** Start ENTRIES SHOWN **
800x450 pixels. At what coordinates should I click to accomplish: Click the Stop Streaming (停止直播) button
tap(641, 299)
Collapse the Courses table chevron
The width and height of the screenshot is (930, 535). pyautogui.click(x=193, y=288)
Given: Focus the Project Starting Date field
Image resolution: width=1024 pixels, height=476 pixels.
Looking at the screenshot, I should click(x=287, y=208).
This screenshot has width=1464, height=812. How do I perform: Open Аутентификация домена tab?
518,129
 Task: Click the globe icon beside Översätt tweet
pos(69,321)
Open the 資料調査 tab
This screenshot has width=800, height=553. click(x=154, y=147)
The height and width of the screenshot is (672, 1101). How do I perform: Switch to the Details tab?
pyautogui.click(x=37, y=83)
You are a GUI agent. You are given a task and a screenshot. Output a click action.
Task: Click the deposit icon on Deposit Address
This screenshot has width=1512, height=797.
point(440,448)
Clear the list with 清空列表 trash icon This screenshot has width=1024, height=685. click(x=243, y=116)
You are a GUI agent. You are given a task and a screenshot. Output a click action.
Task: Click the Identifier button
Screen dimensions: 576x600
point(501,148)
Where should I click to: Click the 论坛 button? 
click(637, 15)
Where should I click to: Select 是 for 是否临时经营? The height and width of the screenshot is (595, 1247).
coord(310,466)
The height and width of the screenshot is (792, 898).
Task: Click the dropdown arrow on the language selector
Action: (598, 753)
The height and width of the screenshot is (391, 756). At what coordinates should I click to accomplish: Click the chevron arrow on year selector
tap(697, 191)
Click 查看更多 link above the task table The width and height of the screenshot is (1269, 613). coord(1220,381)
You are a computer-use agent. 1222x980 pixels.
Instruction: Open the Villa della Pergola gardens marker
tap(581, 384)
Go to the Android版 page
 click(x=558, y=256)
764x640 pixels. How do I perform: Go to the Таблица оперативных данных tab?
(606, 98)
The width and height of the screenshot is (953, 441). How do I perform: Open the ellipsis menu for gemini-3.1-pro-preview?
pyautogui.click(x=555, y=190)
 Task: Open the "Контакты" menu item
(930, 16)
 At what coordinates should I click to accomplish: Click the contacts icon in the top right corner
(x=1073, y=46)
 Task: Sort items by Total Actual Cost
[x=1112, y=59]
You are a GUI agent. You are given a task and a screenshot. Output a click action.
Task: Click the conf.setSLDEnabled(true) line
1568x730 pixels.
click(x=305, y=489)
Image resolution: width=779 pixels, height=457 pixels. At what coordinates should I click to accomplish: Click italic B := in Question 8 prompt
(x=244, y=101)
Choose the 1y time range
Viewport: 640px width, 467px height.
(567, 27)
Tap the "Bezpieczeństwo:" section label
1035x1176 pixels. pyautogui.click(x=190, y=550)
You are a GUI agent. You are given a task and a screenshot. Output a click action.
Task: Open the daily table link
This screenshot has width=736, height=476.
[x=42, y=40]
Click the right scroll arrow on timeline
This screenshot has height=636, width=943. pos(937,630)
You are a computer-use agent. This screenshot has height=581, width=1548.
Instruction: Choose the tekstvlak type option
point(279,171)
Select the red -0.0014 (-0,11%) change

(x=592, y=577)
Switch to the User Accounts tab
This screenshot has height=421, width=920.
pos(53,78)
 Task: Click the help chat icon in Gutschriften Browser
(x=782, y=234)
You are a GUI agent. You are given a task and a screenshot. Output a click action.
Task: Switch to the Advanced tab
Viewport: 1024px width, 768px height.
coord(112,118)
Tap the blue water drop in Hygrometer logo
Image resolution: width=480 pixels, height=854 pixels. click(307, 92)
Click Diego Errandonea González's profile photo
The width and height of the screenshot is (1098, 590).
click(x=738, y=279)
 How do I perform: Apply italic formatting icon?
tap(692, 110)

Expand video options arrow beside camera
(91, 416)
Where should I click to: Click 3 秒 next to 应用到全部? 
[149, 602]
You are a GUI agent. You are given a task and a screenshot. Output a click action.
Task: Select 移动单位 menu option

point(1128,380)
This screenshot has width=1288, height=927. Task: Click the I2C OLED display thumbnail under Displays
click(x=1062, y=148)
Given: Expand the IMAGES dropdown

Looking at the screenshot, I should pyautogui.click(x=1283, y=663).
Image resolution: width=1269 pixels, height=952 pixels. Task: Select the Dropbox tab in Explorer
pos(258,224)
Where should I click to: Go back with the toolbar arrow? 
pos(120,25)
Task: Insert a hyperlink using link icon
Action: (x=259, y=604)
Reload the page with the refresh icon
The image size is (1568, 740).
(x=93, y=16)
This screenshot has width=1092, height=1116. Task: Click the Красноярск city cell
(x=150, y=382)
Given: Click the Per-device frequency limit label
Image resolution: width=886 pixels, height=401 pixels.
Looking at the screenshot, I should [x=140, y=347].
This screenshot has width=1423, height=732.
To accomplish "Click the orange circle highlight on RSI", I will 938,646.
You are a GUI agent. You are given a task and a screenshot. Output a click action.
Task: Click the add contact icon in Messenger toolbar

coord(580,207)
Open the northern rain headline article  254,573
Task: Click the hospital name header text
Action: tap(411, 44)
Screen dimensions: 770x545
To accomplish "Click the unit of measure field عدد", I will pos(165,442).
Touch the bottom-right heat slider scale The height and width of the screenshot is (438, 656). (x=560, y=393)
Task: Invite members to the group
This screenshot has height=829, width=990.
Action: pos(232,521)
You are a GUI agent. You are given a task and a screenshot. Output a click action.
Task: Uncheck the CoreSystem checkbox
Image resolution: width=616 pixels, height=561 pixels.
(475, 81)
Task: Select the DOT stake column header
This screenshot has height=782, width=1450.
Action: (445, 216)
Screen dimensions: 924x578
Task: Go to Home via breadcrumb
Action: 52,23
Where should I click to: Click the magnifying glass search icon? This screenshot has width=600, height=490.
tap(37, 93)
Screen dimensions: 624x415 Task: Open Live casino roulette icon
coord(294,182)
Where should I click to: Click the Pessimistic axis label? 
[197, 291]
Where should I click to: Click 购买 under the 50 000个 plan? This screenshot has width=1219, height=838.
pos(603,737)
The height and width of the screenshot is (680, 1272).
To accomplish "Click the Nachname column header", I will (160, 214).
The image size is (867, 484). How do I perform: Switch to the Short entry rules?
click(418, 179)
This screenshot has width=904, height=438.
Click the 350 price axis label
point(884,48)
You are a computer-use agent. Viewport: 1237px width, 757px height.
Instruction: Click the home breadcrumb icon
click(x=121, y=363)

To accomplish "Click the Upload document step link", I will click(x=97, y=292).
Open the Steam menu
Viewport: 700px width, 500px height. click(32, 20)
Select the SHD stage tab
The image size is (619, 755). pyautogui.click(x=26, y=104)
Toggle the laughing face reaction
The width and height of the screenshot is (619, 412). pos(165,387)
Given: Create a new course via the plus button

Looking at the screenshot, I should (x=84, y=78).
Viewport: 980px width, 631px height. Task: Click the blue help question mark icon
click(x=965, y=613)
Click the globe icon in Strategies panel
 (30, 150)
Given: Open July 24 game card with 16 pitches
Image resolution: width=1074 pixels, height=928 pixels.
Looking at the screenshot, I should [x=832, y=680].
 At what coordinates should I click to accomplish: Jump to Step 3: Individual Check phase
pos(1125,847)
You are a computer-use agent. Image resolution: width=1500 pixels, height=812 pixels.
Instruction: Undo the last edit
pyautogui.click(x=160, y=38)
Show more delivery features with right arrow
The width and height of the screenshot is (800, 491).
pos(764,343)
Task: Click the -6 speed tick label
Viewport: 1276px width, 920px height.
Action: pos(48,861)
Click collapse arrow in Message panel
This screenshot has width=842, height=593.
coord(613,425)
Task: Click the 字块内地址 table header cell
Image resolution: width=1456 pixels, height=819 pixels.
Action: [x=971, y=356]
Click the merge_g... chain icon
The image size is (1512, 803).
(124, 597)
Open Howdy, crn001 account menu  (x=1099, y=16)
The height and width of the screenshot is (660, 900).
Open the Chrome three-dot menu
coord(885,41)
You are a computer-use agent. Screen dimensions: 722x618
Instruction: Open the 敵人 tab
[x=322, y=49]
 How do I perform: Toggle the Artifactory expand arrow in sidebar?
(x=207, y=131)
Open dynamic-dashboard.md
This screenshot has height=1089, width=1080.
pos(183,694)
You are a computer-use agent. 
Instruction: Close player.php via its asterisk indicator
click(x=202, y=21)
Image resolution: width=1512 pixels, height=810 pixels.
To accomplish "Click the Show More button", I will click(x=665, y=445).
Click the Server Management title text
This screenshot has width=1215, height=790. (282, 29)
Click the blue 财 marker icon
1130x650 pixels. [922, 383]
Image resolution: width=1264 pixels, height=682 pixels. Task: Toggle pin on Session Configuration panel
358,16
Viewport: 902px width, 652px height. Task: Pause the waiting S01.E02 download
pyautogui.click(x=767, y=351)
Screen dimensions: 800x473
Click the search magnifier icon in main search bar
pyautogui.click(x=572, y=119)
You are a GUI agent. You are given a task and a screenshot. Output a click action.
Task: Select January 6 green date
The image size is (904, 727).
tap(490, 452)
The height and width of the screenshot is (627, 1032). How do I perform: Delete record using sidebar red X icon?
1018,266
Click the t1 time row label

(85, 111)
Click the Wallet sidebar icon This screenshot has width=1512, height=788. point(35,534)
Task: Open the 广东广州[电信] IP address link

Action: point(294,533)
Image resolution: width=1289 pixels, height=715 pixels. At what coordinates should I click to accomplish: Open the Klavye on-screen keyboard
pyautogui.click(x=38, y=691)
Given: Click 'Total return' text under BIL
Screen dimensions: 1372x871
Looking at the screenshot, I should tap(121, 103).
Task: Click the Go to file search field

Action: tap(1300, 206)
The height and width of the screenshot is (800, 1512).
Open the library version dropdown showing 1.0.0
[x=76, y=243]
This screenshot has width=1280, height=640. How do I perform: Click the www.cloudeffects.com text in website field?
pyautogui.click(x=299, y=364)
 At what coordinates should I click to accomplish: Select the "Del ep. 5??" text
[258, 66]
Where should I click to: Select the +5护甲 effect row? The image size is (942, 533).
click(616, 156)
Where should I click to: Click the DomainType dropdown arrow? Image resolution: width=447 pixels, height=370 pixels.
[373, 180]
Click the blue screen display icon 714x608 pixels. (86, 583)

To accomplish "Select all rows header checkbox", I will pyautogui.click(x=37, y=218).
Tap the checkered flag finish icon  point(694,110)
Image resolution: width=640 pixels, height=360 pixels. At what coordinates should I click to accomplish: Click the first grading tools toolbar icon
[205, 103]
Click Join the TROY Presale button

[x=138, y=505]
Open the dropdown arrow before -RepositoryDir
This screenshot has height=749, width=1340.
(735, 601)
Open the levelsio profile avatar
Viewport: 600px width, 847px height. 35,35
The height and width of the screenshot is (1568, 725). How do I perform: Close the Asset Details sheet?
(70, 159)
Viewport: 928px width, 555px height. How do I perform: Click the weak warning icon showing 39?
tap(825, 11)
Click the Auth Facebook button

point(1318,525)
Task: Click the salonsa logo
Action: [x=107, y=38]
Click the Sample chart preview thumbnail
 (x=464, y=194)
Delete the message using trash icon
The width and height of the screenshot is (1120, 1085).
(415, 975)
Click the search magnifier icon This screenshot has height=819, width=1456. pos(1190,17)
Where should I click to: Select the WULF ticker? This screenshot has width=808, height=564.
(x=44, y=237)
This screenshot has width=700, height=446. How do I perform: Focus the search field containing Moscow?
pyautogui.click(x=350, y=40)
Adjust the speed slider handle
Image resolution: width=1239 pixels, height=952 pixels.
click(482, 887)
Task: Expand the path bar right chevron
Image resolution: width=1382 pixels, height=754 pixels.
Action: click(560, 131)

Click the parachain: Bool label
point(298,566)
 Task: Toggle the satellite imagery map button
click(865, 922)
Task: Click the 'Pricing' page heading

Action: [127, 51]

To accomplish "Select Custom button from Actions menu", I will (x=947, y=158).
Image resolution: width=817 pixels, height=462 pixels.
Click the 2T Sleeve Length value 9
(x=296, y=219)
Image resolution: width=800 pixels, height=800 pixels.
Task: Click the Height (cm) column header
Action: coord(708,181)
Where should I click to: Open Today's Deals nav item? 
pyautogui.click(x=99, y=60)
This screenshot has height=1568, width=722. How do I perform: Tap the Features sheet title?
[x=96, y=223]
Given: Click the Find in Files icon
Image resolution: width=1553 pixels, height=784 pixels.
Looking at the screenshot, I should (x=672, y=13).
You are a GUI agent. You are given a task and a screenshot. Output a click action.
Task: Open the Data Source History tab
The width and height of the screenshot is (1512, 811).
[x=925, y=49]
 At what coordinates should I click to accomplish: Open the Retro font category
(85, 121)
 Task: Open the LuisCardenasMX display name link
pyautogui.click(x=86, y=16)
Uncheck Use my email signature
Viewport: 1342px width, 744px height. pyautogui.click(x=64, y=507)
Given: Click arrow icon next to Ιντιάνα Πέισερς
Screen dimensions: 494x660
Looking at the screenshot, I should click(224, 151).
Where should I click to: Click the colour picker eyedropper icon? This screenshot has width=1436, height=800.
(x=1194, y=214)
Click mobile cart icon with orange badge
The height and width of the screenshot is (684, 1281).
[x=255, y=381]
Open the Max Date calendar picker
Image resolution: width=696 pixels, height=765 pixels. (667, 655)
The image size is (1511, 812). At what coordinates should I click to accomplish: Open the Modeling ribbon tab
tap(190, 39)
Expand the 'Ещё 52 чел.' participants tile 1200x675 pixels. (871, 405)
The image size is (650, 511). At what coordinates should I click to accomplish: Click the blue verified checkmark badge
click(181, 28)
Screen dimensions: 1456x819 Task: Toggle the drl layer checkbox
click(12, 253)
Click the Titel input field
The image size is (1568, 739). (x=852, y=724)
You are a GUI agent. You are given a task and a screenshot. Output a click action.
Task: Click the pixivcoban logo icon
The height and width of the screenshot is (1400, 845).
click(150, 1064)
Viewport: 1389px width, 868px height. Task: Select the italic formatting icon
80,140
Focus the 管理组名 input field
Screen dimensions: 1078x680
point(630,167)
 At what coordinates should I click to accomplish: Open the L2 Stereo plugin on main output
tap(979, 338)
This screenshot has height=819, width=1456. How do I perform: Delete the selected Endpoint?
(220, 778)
** End ENTRIES SHOWN **
■ THE PROBLEM
Reproduce the data verbatim, everything from the line containing "Where should I click to: Select the WULF" down to the line containing "(x=44, y=237)", both lines included.

■ COMPLETE ANSWER
Where should I click to: Select the WULF ticker? This screenshot has width=808, height=564.
(x=44, y=237)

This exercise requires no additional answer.